Chimney -> Spoon

Chimneys only work because hot air rises, which it does for reasons that I’m sure I’ll explain in more detail someday. But today is not that day. For now, we can just content ourselves with that statement and move on: Hot air rises. That’s not where my interest here lies, anyway. My interest lies at the bottom of the chimney. The fire in a fireplace can get pretty hot, anywhere from 500 to 1,100 or so degrees Fahrenheit. (That’s 260-600 Celsius, if you’re into that sort of thing.)

There’s a lot of complicated chemistry in a fire, but this is a physics blog. We can imagine the whole thing as reactions that combine oxygen from the air with carbon—making carbon dioxide—and hydrogen—making water—in the wood. Those reactions give off energy (loosely speaking), and that energy both sustains the fire and heats the surroundings.

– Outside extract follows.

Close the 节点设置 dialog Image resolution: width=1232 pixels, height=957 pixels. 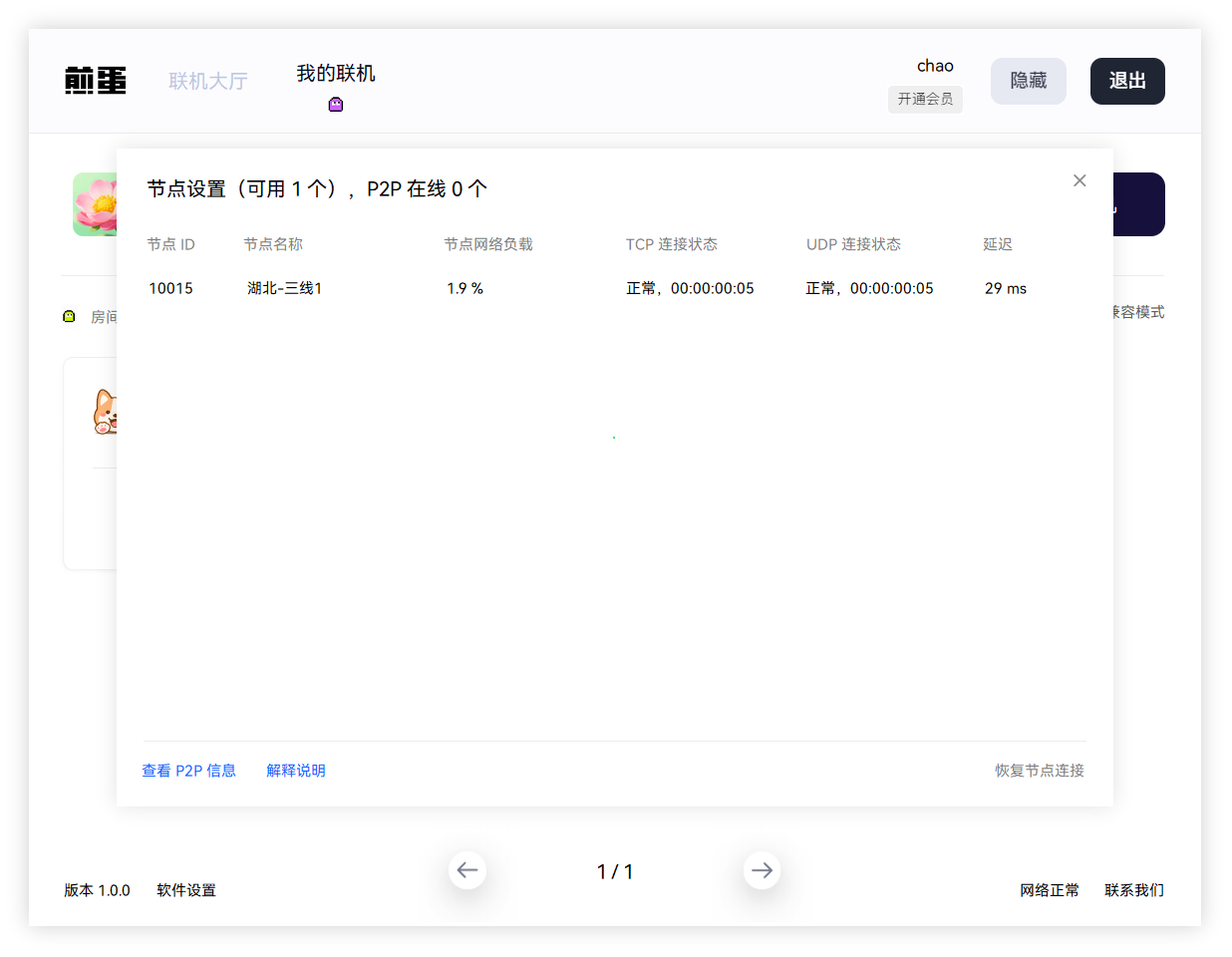tap(1079, 180)
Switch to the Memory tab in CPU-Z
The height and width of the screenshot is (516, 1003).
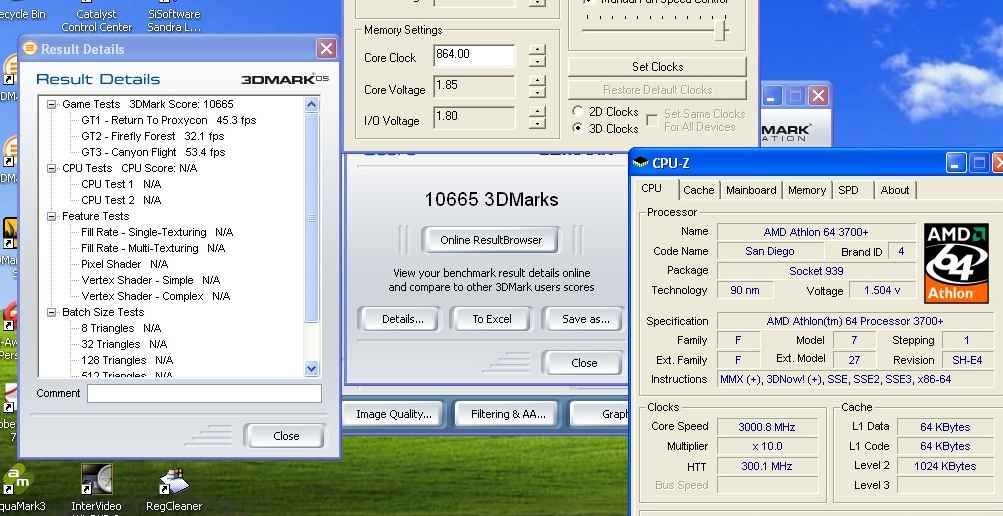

It can seem unbelievable at first that fires give off water, but you can prove it to yourself the same way Michael Faraday did: Put a piece of glass above a burning candle and, among the soot, you’ll see condensation. The soot is evidence of the chemistry I’m avoiding; the condensation is evidence of water.

Anyway, fireplace fires can be hot, but they’re nowhere near hot enough to melt most metals. Silverware used to be silver, sensibly enough, and silver melts at 1,700 degrees. Today’s utensils are often made of metals like aluminum instead of silver, but the melting point (and the broader point) is effectively the same. You’re not getting there in your home fireplace, no matter what kind of fancy system you’re running. Getting an oven that hot requires reinforcements. You often need to burn the remnants of ancient wood and other plant matter—what we’d more conventionally call coal. (Or propane. Or something else that burns that hot.) Once your oven is that hot, you’re able to melt all sorts of metals, pour them into molds, and form them into whatever shape you want.

The other option, of course, is to make your spoon out of something that melts at a low temperature, like gallium. Gallium spoons are a pretty popular gag among chemists, although it’s not an element you want sitting around at the bottom of your tea.